Мне было жаль, что он оставил меня в одиночестве. Как-то легче было, когда он сидел тут. А сейчас мне не оставалось ничего другого, кроме как размышлять над тем, что он сказал. Я пытался прикинуть, сколько времени прошло между тем мигом, когда я понял, что Дебора мертва, и тем, когда ее тело упало наземь на Ист-ривер-драйв. Никак не менее получаса. А может быть, и час, и даже полтора. Когда-то я разбирался в анатомии, но сейчас никак не мог вспомнить, как долго клетки мертвеца остаются нормальными и когда они начинают разлагаться. И, должно быть, пока я сидел здесь, они уже производили вскрытие. Свинцовая тяжесть лежала у меня в желудке, та же бездонная тоска, какую я обычно испытывал, не видя Дебору неделю-другую и вдруг, по внезапному порыву, начиная ей названивать. Тяжко было сидеть и дожидаться Робертса еще и потому, что то безжалостное отсутствие милосердия, в зависимость от которого я попал с Деборой (как от спиртного, способного унять страх у меня в желудке), теперь было обещано мне следователем. Я знал, что они, скорее всего, наблюдают за мной и что мне следует оставаться на месте. Знал, что, едва я встану, мое волнение выдаст себя в каждом жесте, в каждом шаге, и все же не был уверен в том, что у меня хватит воли оставаться неподвижным: несколько часов подряд я палил из всех орудий, и склад моих снарядов был уже почти пуст.
Я заставил себя переключиться и стал осматривать помещение. Детективы вели допросы за четырьмя или пятью столами. Какая-то старуха в потрепанном пальто деловито рыдала за соседним столом, а откровенно скучающий детектив барабанил карандашом по столешнице, ожидая, когда она образумится. Чуть подальше здоровенный негр с расквашенным лицом отрицательно тряс головой в ответ на каждый вопрос, а из бокса доносился, как мне показалось, голос Руты.
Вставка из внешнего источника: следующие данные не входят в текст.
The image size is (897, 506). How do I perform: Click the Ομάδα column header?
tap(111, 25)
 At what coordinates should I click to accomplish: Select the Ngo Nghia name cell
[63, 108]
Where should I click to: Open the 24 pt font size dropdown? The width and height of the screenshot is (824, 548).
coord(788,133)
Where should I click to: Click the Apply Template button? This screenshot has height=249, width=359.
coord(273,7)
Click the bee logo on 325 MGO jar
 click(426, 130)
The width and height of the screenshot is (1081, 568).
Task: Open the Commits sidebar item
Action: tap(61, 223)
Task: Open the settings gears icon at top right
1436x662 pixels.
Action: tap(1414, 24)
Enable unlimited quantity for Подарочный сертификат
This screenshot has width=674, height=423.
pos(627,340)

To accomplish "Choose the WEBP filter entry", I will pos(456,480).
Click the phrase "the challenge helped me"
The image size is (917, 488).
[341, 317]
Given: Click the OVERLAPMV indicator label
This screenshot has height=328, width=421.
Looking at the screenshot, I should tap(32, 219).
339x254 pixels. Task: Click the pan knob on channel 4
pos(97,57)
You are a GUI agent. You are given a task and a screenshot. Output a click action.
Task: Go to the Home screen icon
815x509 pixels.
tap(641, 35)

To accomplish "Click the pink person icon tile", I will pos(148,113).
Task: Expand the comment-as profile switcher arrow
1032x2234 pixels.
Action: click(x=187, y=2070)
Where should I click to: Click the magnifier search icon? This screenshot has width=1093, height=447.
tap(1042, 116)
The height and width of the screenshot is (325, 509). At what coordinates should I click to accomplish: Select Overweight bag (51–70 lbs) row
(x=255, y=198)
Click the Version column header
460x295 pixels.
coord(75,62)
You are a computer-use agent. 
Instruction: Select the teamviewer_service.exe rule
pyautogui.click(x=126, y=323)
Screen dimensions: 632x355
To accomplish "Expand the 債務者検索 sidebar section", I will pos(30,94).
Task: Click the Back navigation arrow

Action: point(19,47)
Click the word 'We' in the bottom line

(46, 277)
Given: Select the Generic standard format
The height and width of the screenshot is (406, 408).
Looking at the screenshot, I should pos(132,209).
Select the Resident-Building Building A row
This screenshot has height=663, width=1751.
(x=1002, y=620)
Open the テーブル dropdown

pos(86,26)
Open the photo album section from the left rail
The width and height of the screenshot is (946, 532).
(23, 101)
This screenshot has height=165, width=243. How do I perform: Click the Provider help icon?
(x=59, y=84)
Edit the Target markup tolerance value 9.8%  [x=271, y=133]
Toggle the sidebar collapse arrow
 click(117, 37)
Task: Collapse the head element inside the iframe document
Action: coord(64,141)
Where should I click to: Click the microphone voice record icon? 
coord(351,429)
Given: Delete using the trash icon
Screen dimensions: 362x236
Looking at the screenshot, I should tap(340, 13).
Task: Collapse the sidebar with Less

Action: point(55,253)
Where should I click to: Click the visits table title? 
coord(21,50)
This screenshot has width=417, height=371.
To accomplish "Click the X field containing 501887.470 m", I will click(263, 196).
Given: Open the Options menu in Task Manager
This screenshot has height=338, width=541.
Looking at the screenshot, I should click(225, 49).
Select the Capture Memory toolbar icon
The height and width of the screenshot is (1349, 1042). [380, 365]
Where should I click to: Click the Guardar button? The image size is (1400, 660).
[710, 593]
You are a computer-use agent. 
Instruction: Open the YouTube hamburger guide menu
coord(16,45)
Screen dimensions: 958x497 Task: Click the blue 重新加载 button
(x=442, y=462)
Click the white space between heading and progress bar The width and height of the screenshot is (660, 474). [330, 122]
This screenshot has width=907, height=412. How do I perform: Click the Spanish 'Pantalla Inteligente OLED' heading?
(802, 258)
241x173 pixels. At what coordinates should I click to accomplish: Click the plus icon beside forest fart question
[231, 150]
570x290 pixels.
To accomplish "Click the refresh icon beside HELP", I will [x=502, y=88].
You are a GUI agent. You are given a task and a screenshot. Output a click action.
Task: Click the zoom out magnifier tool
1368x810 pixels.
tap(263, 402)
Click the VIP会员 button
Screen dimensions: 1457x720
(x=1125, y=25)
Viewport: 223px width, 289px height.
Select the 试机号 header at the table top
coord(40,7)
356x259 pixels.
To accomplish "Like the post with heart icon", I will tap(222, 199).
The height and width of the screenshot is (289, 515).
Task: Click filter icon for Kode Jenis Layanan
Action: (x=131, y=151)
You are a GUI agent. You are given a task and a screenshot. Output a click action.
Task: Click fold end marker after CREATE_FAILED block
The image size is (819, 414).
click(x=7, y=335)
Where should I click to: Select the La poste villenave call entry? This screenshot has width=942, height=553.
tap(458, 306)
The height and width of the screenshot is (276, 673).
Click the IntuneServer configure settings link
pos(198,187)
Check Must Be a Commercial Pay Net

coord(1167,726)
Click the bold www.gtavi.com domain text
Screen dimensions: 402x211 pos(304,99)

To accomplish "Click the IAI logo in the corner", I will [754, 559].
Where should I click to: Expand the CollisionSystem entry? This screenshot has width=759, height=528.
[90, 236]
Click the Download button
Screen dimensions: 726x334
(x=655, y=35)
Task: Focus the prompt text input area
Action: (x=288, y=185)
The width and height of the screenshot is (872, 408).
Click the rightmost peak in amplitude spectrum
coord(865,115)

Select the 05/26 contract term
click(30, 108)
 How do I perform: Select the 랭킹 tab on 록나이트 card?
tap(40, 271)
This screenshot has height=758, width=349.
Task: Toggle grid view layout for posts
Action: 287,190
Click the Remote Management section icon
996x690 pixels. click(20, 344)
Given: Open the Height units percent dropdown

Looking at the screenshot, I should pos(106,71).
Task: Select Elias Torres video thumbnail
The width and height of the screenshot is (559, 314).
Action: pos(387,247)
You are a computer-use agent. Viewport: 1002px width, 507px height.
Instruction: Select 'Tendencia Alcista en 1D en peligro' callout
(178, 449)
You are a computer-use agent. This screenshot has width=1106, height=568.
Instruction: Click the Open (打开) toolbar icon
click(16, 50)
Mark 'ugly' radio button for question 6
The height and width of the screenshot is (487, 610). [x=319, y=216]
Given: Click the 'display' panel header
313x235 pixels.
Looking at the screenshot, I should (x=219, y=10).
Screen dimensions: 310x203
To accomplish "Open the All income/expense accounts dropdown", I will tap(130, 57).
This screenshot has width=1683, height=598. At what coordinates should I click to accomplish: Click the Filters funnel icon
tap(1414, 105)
И тут в другом конце комнаты я увидел златокудрую женскую головку. Это была Шерри. Она была здесь с дядюшкой и с Тони, ее спутники о чем-то горячо спорили с Лежницким и еще двумя детективами, которых я раньше не видел. Я находился тут уже добрых четверть часа, но не видел ничего, кроме лица Робертса. Только сейчас я услышал, какой тут стоит шум: протесты и обвинения, и настойчивые, как выстрелы, голоса полицейских сливались в единый хор, и я мог бы, пожалуй, ускользнуть сейчас в некое преддверие сна, в котором мы все плыли бы по морю грязи, окликая друг друга под грохот крушения о рифы под темной луной. Голоса словно состязались друг с другом, дядюшка в другом конце комнаты заговорил запинающимся и всхлипывающим голосом, старуха за соседним столом зарыдала еще громче, голос Руты тут же подцепил что-то пронзительное в рыданиях старухи, а негр с расквашенным лицом почти затараторил, качая головой в джазовом ритме, который он извлек из всеобщего гама. Мне казалось, что я заболеваю, у меня возникло ощущение, будто меня куда-то тащат в железной хватке моей памяти, будто я изменяю сейчас всем счастливым мгновениям, которые были у меня с Деборой, и прощаю ей каждый сгусток моего гнева в те часы, когда она умела посмеяться надо мной. Мне казалось, что я прощаюсь даже с той ночью на итальянском холме и с моими четырьмя немцами, да, я ощущал себя существом, которое страх загнал в некое пограничье меж землей и водой (страх, вобравший в себя опыт тысячи поколений), – оно цепляется когтями за что-то твердое, выкарабкивается из моря на сушу, и инстинкт ведет его на гребень предстоящей мутации, и отныне оно будет чем-то иным, может быть, лучшим, а может, и худшим, но никогда уже более тем, кем оно было по ту сторону этого мгновения. Мне казалось, что я угодил в провал во времени и становлюсь совсем иным человеком. Наверное, в эти минуты я был очень болен.